I used to read late into the night, especially if I was really into the story. Sometimes this meant trying to read the tiniest text imaginable, positioning my head sideways on a pillow at some kind of inhuman angle, all just so that I could scan those tiny black letters on a faded white page.
Let me tell you: all this squinting and going to sleep with a sore neck was worth it. Totally, unequivocally: worth it.
Reading those tiny letters took me away to another world, quite apart from this physical realm where we reside. When I needed to escape from banality or drudgery, reading was everything.
The funny thing is that I don’t do this any more. Why not?

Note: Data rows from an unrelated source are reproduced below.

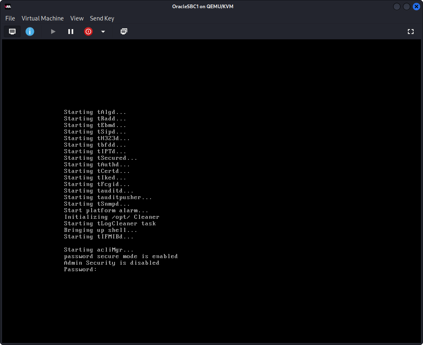Power on the virtual machine
Screen dimensions: 423x345
pos(53,32)
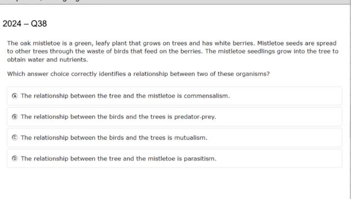Screen dimensions: 351x199
Task: Click the oak mistletoe passage paragraph
Action: (x=173, y=51)
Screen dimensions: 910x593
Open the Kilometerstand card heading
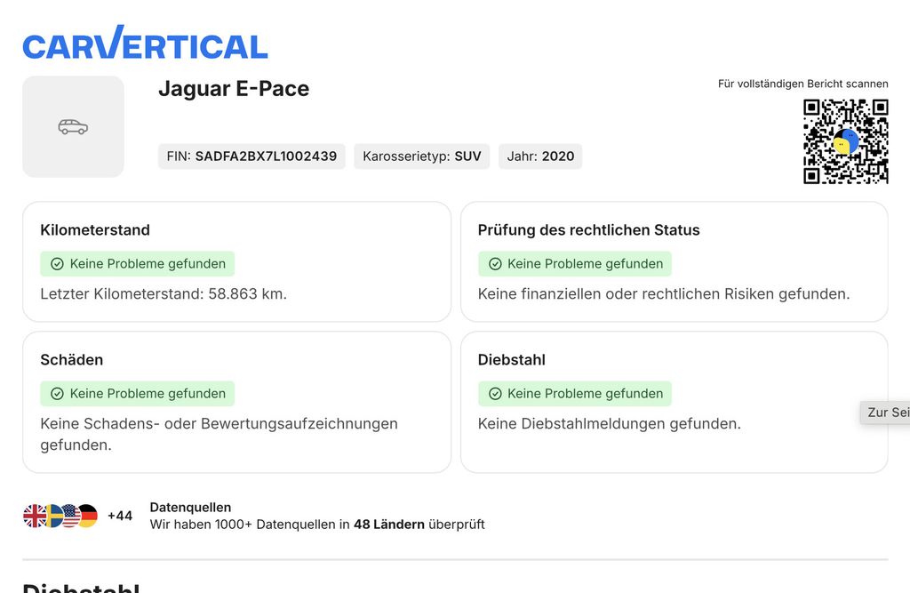95,230
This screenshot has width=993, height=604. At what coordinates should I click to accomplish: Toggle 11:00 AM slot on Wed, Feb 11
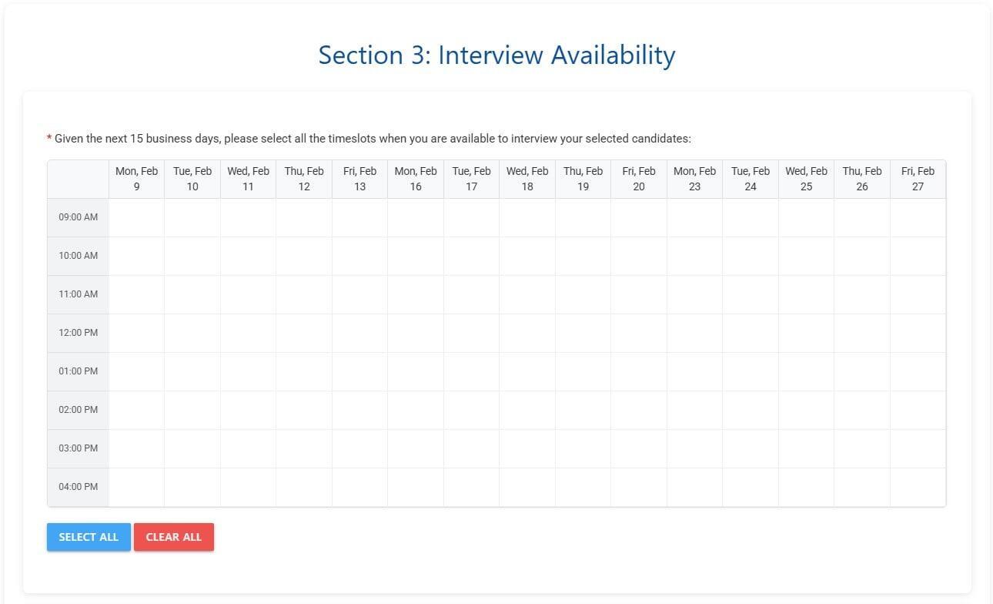coord(248,294)

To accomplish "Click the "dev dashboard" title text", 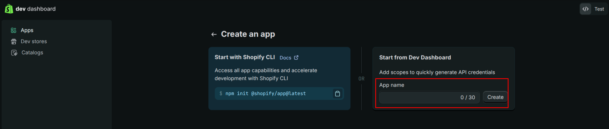I will click(x=35, y=9).
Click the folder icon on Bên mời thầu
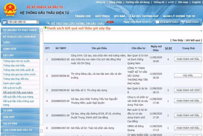This screenshot has width=203, height=136. click(x=158, y=22)
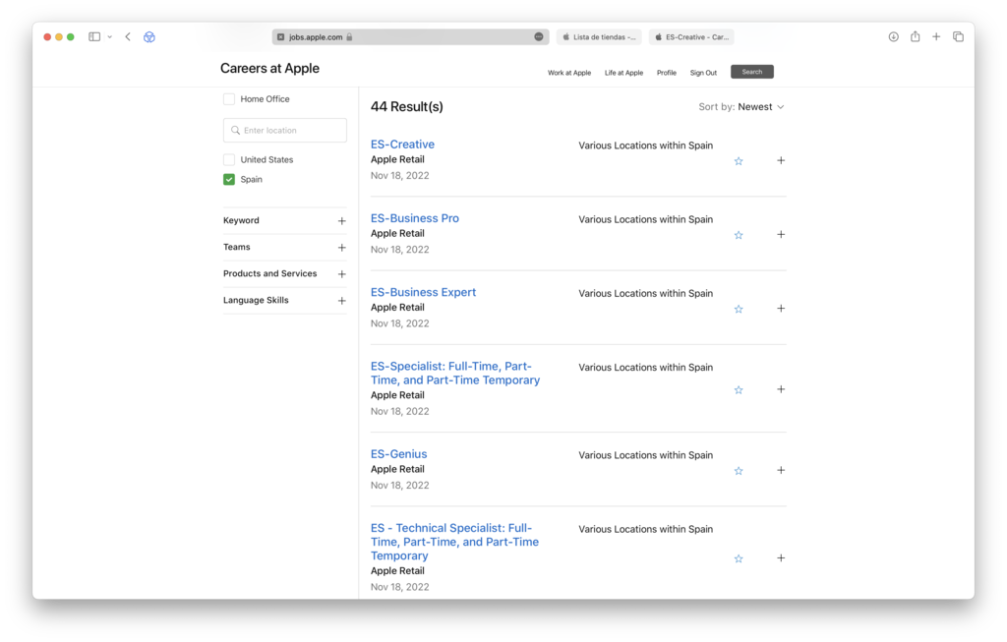The image size is (1007, 642).
Task: Go back using the back arrow
Action: 128,36
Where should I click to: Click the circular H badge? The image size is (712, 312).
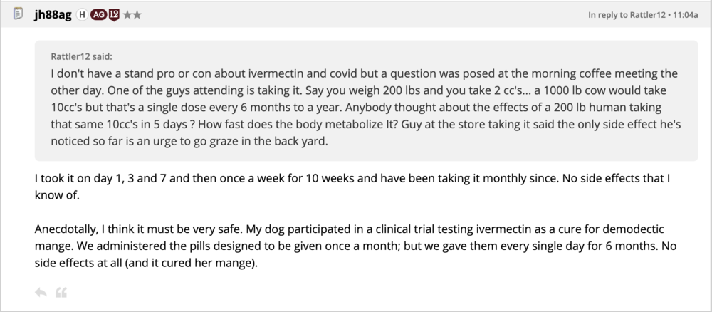(x=82, y=15)
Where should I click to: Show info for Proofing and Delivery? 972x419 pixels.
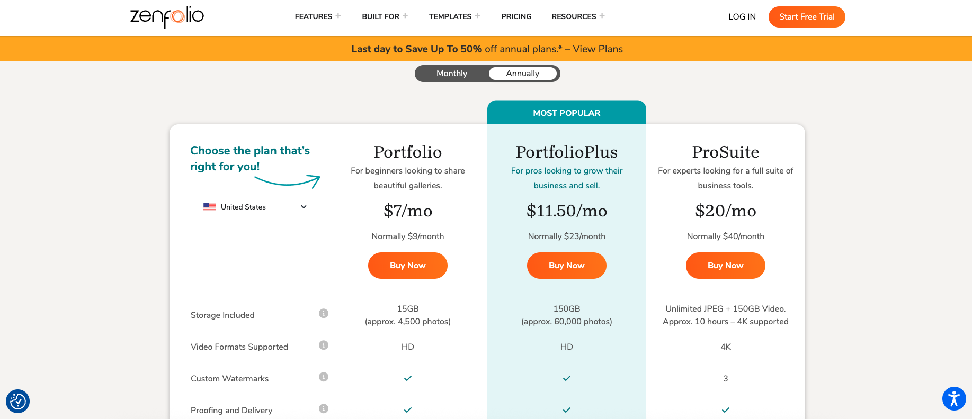tap(324, 408)
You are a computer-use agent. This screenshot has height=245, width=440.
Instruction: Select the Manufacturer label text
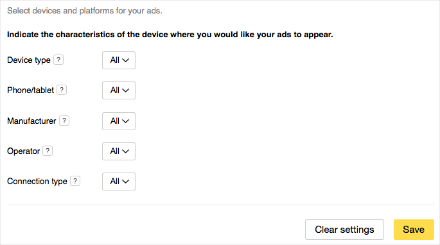pos(31,121)
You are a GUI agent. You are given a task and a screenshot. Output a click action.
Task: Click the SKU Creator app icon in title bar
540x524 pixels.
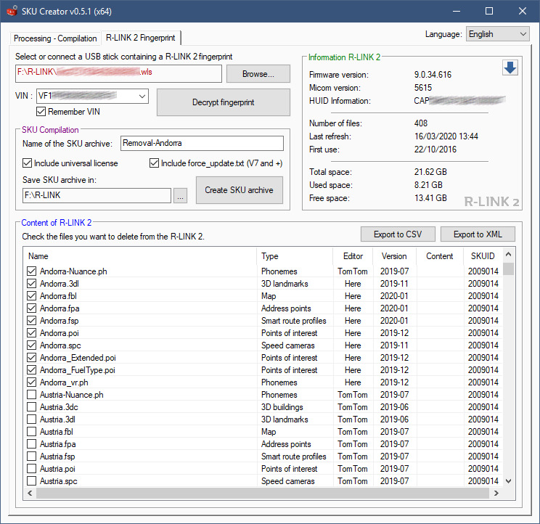click(12, 12)
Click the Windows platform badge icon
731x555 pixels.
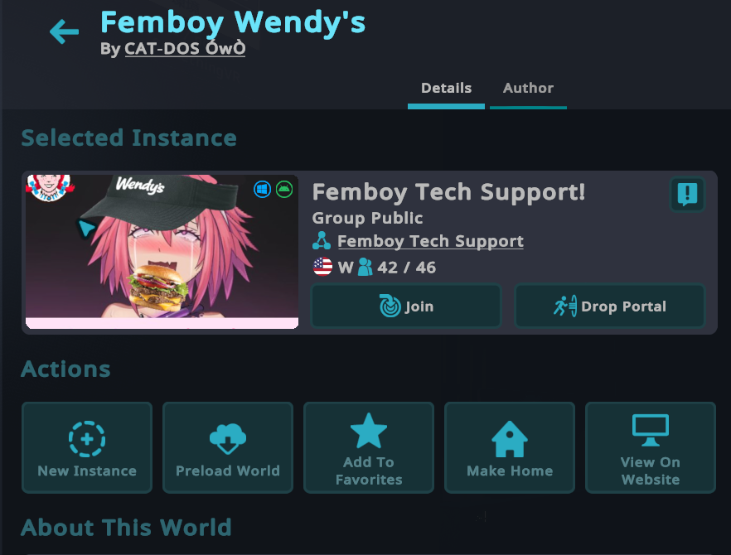(262, 190)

Today, you don’t have to wake up the next morning with a sore neck if you want to read late into the night. Instead, there are other ways to get the information you crave. While some of these “upgrades” raise the question of baby or bathwater, the thing I most notice is how much easier it is to get information than it was back then.
If we’re given every answer, will we know how to solve problems any more?
I’ll never forget a scene in the movie Kingpin that perfectly encapsulates this desire for literally any kind of mental stimulation. Roy’s henchman needs to use Roy’s bathroom. Where’s your newspaper? I need to take a dump, he says.
Desperate times called for any kind of intellectual stimulation whatsoever, and sometimes this was limited to whatever packaging had a little bit of print on it. In the case of Kingpin, it’s a “new and improved” shampoo bottle the dude has already read, but he accepts his fate anyway.
Nobody today is willing to accept a boring fate. A life away from instant information seems like a form of imprisonment today, but back then it was all about keeping a scarcity mindset around information.
This mindset extended to all sorts of reading for the first half of my life, when information was scarce. So much more has been written down in the last 35 years than was written in all the previous five thousand years, and copying and pasting makes the replication process very nearly free.
This doesn’t only apply to text, either! In fact, it might apply to images and video even more. While I obsessively drew comic book covers in order to get good at drawing, I also wanted something cool to put up on my wall. Drawing a comic book cover was one way to do this without destroying the value of the comic book.
I even managed to get some of my drawings hung up at the local comic book store. A drawing by hand wasn’t necessarily more valuable than a slick poster, but it was something we could conjure from thin air if we wanted to.
Likewise, my friends and I played a lot of games that required only imagination to play. This meant loads of D&D, but also less structured entertainment options that arose out of boredom. We might make up our own games to play, or we might go on a long trek to another neighborhood, exploring trails all along the way.
In other words, because our opportunities for entertainment and our access to information was such a tiny portion of what it’s like today, we no longer have to bend over backwards to read shampoo bottles and pulp science fiction. Now, don’t get me wrong—if that’s your thing, great, but I’m talking about this being the only halfway decent thing you could find at the yard sale last week.
Today, we have all the information we want, but we don’t necessarily know how to use it. Do you remember inventing any ways to entertain yourself when you were growing up? How is that different than today?
We actually did lots of rather creative stuff back when I was growing up: Staging our own mini concerts for people in our building, making a puppet/shadow theater out of paper, using a spinner from a board game to create our own "Trivia" style talkshow where we wrote the questions for each other. I generally had a very social free time - we'd play in the yard with a dozen kids at a time after school, etc.
Some of that is lost a bit with the "instantly accessible anything" Internet access, I guess. Then again, my kids can sometimes also find inspiration online that they carry into the physical world, like finding color schemes for a drawing they're working on or watching YouTube for inspiration on experiments they can do. So it's not all bad.
it’s all about how you use the information you can access. if the internet has made one dumber, they did it to themselves.